== EXERCISE GOAL ==
Every line from the one containing "Where should I" to the end of the data below should be copied exactly, but pictures should not.

Records from a data source:
╔══

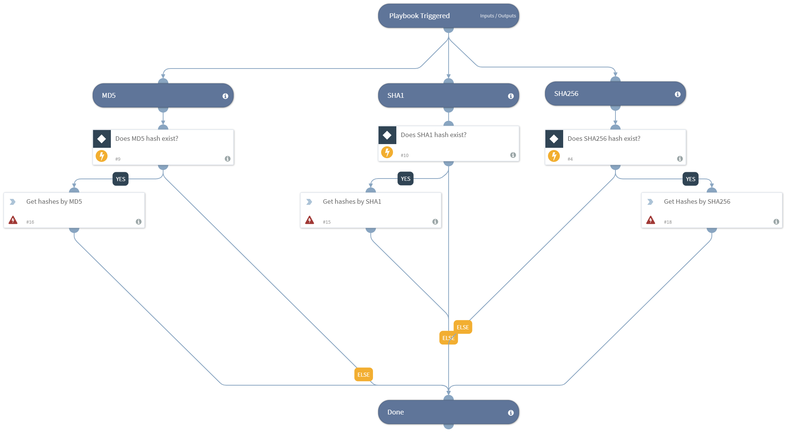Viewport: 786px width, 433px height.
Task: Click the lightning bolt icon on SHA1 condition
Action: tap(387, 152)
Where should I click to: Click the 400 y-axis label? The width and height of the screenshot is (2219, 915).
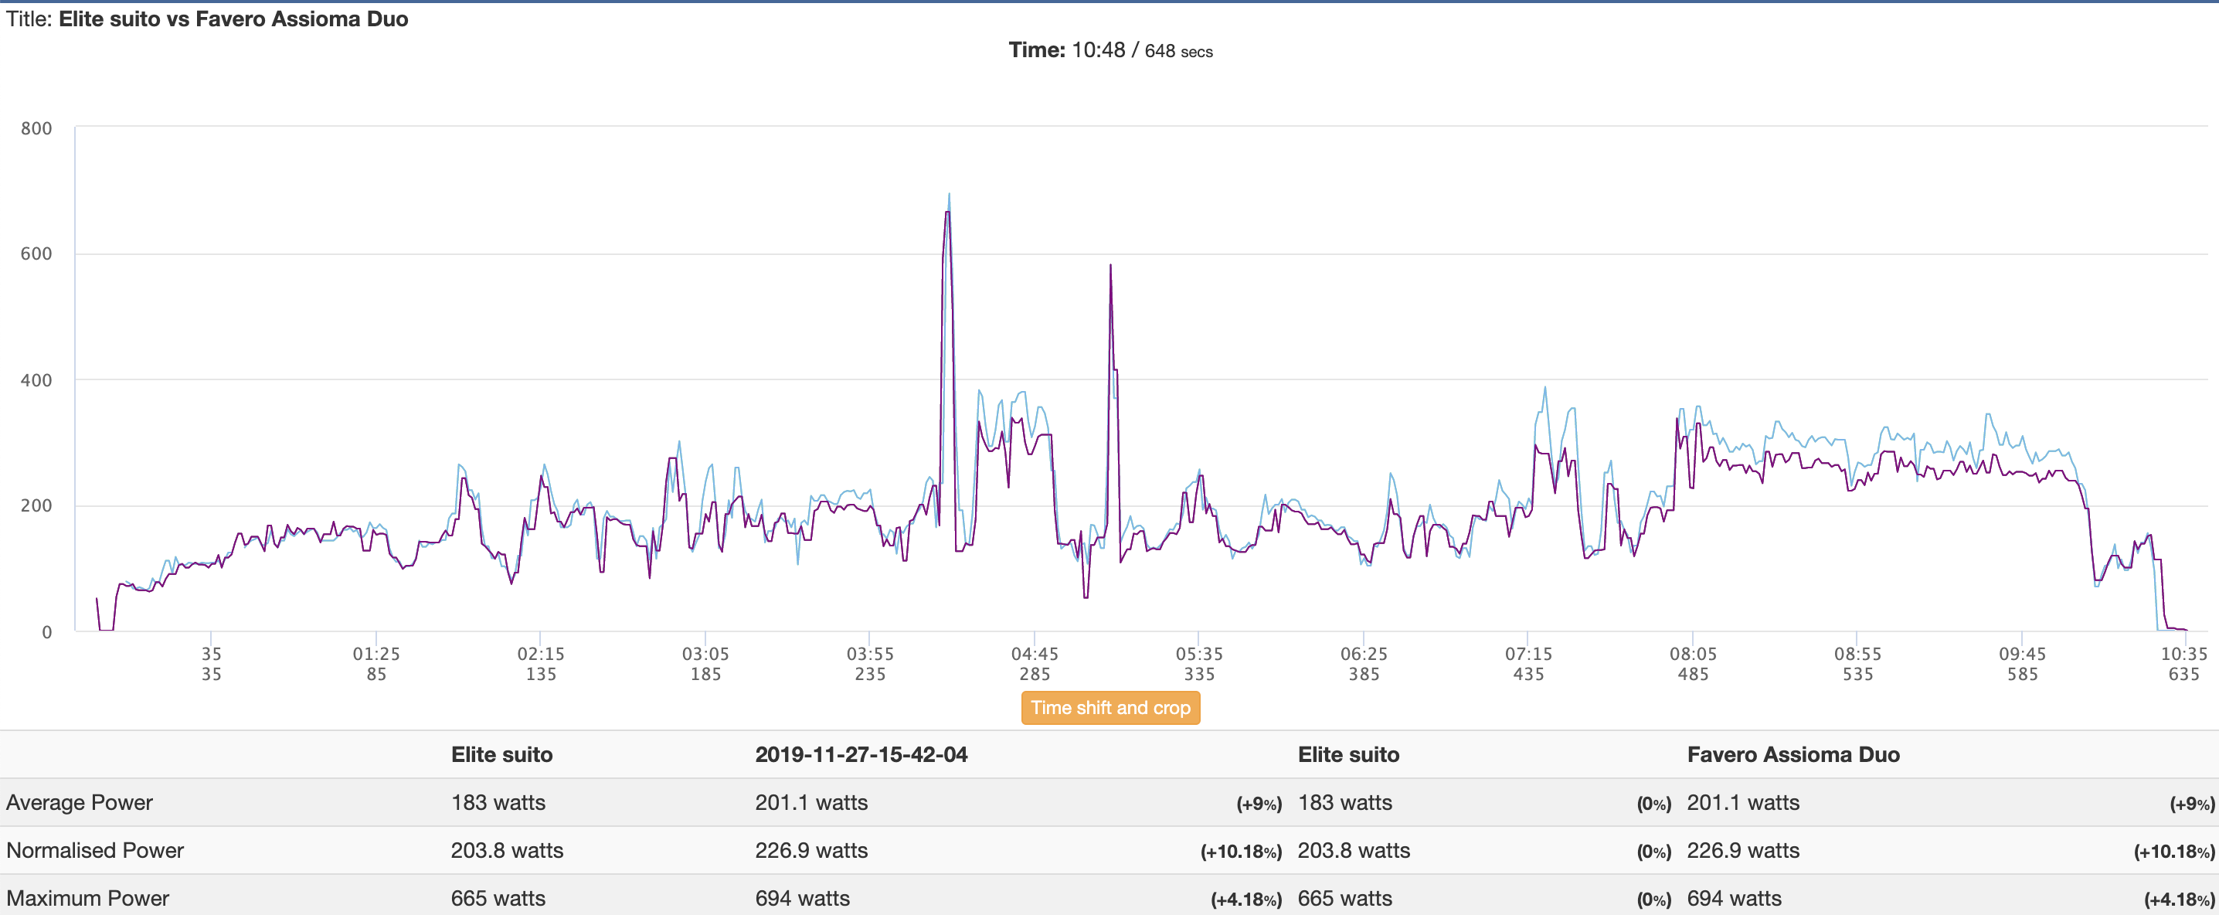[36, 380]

╚══

== RESPONSE BELOW ==
Where should I click to: Click the 400 y-axis label? The width and height of the screenshot is (2219, 915).
[36, 380]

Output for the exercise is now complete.